I have an object that has an address that is not 4-byte aligned. This causes a HardFault error in the cpu when there is a STR instruction saving 2 registers.
This is the generated code:
00000000 <_ZN8BaseAreaC1EPcmm>:
0: b510 push {r4, lr}
2: 4604 mov r4, r0
4: 6042 str r2, [r0, #4]
6: e9c4 3102 strd r3, r1, [r4, #8]
a: 2001 movs r0, #1
c: 7420 strb r0, [r4, #16]
e: b921 cbnz r1, 1a <_ZN8BaseAreaC1EPcmm+0x1a>
These are the registers when at line "4: 6042…"
R0 08738B82 R8 0
R1 08738BAE R9 0
R2 0 R10 082723E0
R3 2FCC R11 0
R4 08738B82 R12 0
R5 20007630 R13 2000CB38
As seen the target register for STR-instructions are not aligned on 4-byte. The instruction STR r2, [r0, #4]
is executed fine. But it HardFaults on the next STRD r3, r1, [r4, #8]

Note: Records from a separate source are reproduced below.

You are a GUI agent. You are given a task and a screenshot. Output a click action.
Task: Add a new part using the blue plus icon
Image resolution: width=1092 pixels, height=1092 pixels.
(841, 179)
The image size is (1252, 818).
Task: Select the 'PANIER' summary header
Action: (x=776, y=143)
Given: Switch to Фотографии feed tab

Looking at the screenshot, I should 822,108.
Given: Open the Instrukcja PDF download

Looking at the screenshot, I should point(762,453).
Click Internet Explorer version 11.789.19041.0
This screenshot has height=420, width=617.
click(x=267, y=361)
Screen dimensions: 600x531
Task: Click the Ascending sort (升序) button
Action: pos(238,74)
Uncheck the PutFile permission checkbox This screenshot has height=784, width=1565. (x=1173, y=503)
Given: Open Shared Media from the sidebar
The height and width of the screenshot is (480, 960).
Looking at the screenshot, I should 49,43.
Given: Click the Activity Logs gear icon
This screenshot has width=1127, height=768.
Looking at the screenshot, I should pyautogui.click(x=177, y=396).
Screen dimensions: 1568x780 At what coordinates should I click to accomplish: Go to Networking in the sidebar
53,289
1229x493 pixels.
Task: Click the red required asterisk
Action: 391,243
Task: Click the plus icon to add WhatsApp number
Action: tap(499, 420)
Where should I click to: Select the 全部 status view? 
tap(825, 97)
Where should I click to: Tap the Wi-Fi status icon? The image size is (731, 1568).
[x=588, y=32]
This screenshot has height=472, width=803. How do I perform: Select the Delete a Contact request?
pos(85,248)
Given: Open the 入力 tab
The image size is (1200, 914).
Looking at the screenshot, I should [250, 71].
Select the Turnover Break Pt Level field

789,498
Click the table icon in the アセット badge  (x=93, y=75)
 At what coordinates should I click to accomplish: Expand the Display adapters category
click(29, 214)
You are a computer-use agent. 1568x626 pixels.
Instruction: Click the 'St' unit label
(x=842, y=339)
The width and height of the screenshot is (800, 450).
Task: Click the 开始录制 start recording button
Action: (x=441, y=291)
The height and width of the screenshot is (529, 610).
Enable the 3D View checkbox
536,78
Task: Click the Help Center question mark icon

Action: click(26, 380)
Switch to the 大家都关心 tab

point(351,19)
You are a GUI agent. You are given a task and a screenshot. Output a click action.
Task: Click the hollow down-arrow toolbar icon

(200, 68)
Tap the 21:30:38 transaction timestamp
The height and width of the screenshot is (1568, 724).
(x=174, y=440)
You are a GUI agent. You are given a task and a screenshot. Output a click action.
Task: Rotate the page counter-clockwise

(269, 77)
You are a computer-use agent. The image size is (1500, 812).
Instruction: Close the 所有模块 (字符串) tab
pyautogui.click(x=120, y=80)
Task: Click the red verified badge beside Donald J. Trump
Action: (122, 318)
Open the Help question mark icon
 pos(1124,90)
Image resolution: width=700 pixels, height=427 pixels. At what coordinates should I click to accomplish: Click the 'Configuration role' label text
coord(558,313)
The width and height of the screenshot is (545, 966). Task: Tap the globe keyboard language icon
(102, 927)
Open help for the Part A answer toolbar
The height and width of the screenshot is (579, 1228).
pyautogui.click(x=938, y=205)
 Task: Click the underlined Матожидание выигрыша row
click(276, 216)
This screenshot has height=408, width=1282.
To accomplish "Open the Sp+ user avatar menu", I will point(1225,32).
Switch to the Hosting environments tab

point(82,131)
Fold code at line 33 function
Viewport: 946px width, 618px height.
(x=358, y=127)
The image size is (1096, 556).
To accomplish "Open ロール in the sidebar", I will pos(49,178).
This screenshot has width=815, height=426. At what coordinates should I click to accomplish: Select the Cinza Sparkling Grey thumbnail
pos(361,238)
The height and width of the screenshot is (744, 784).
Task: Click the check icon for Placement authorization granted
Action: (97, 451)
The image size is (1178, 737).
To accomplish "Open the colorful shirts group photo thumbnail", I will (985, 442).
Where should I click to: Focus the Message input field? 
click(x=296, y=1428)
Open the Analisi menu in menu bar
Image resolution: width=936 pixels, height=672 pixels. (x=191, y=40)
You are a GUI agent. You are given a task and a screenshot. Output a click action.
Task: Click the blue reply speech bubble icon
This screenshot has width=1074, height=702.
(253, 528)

. If I manually change register R4 to 08738B80
it does not hardfault.
This is the C++ code that generates the above asm:
BaseArea::BaseArea(char * const pAddress, unsigned long startOffset, unsigned long endOffset) :
m_pAddress(pAddress), m_start(startOffset), m_end(endOffset), m_eAreaType(BASE_AREA) {
And m_start
is the first variable in the class and has the same address as this
(0x08738B82
), m_end
follows after on 0x08738B86
.
How do I get the object aligned on 4-byte?
Anyone have some other solution to this?
Best Answer
On ARM-based systems you frequently cannot address a 32-bit word that is not aligned to a 4-byte boundary (as your error is telling you). On x86 you can access non-aligned data, however there is a huge hit on performance. Where an ARM part does support unaligned accesses (e.g. single word normal load), there is a performance penalty and there should be a configurable exception trap.
Example of boundary error on ARM (here), TLDR: storing a pointer to an
unsigned char
and then attempting to convert it to adouble *
(double pointer).To solve your problem, you would need to request a block of memory that is 4-byte aligned and copy the non-aligned bytes + fill it with garbage bytes to ensure it is 4 byte-aligned (hence perform data structure alignment manually). Then, you can interpret that object as 4-byte aligned from its new address.
From TurboJ in comments, the explicit error:
You may also find it helpful to look into this for forcing data structure alignment on ARM.